Whether the commuting time counted toward his hours, he didn’t know, and he didn’t want to ask. He was going to assume it did, which was why he didn’t hurry through his morning routine on his first day on the job. He climbed out of bed, still numb from the thirteen straight hours of immobility, a near record, and stumbled into the empty, sun-drenched kitchen where the dishes were still piled in the sink, no note necessary to tell him he was supposed to move the mess into the dishwasher. He found himself a clean bowl in the cupboard and poured some flax cereal, thinking about the night of dinner with Uncle Ben. What had that been about, anyway?
Aaron poured another bowl of cereal, ending in an avalanche of flax dust, and when he was finished he put the bowl among the other dirty dishes and found a clean mason jar and drained the orange juice. He fit the mason jar into the dirty dish puzzle and brushed his teeth and hurried off to the car. He didn’t have time for dishes anymore. Already it felt as if he was ru
nning late.
Traffic was sluggish, but that was all right, assuming he was on the clock. He had no great eagerness for the day waiting for him on the other end. He might even have gone looking for a better job if it weren’t for the family-obligation factor. His mom hadn’t had to tell him that spending time with his aged grandfather was a good idea, whether remunerated or not, though of course she had, more than once. “Get his story,” she’d said. “He’s not going to be around that much longer, and it’s an amazing, important story. You should know it.” “I know, I know,” he’d said. “I’m not kidding,” she’d said. “The things he’s seen . . .” “I know!”

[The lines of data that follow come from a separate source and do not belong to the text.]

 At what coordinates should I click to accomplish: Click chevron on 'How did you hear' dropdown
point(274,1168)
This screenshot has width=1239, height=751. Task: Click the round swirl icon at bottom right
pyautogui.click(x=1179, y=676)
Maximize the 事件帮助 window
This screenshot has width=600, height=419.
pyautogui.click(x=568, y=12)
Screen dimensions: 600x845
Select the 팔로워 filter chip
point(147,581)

He regretted the snapping. He hadn’t meant to do that. He wanted to get his grandpa’s story, too, of course, just like everyone else, no matter what his mom and grandpa assumed about his complete American callowness. They thought everyone under twenty years old was as stupid and narcissistic as Miley Cyrus and Justin Bieber, which said more about their own ignorance than his generation’s. But he also knew the story was basically ungettable anyway, trapped inside his grandpa’s impenetrable skull. He was happy to look for an opportunity to pry it out. But in all his seventeen years, he’d never seen one yet.

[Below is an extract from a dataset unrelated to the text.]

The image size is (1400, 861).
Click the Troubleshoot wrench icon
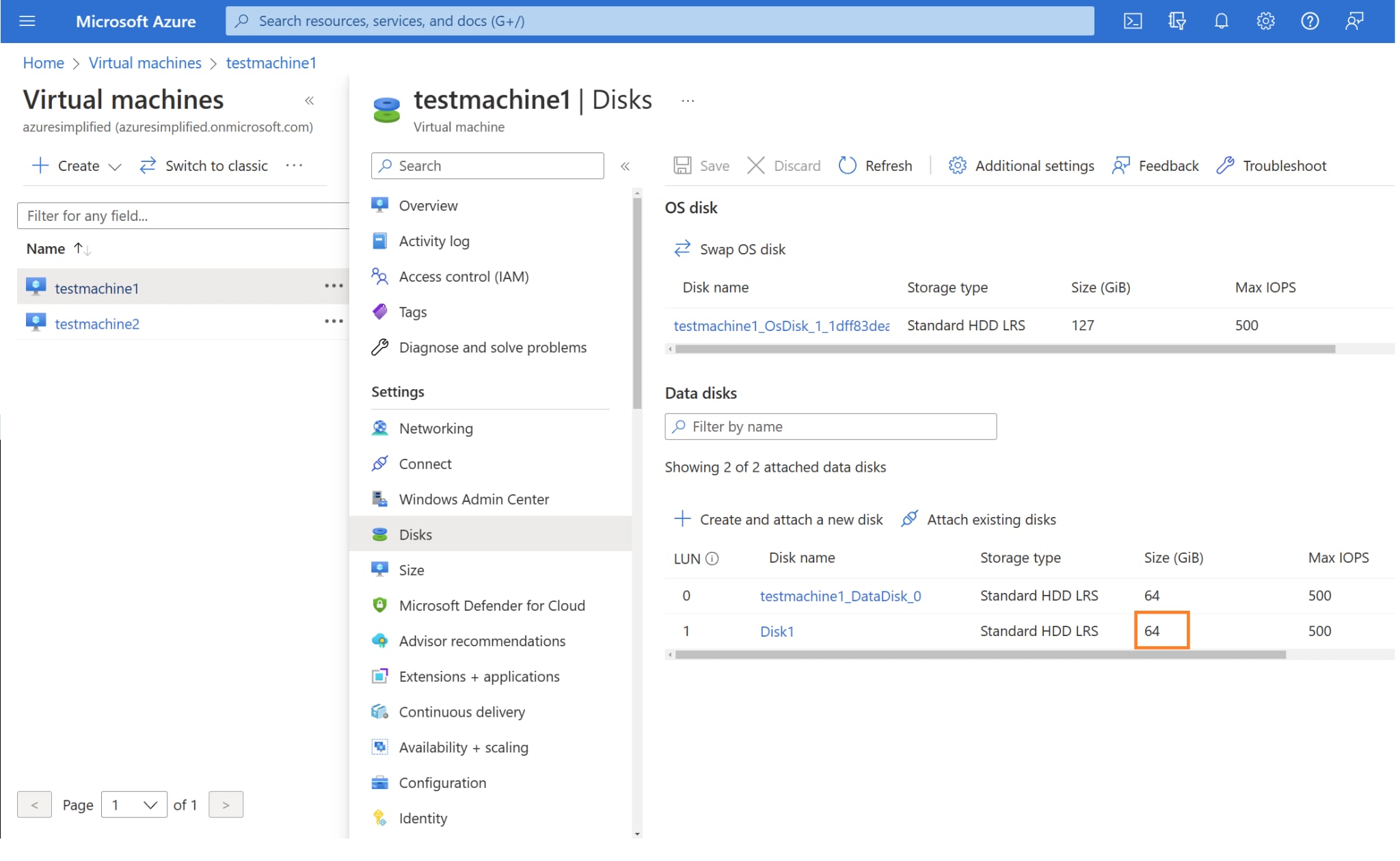click(1225, 165)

His grandfather’s house was a modest California suburban ranch going to pot. The ceramic roof tiles were starting to slip, the bristly bushes along the front wall had grown to block most of the windows, and the expanse of white pebbles covering the front yard needed a good vacuuming. Walking the path, noting the cobwebs in the cacti, Aaron girded himself for the mausoleal atmosphere waiting inside. Maybe other grandchildren looked forward to spending time with their grandfathers, hanging out with old guys who dispensed folksy wisdom and went fly-fishing or whatever, but not him. The salary he’d be receiving was exactly to compensate for the experience of his grandfather’s gravitational field of boredom.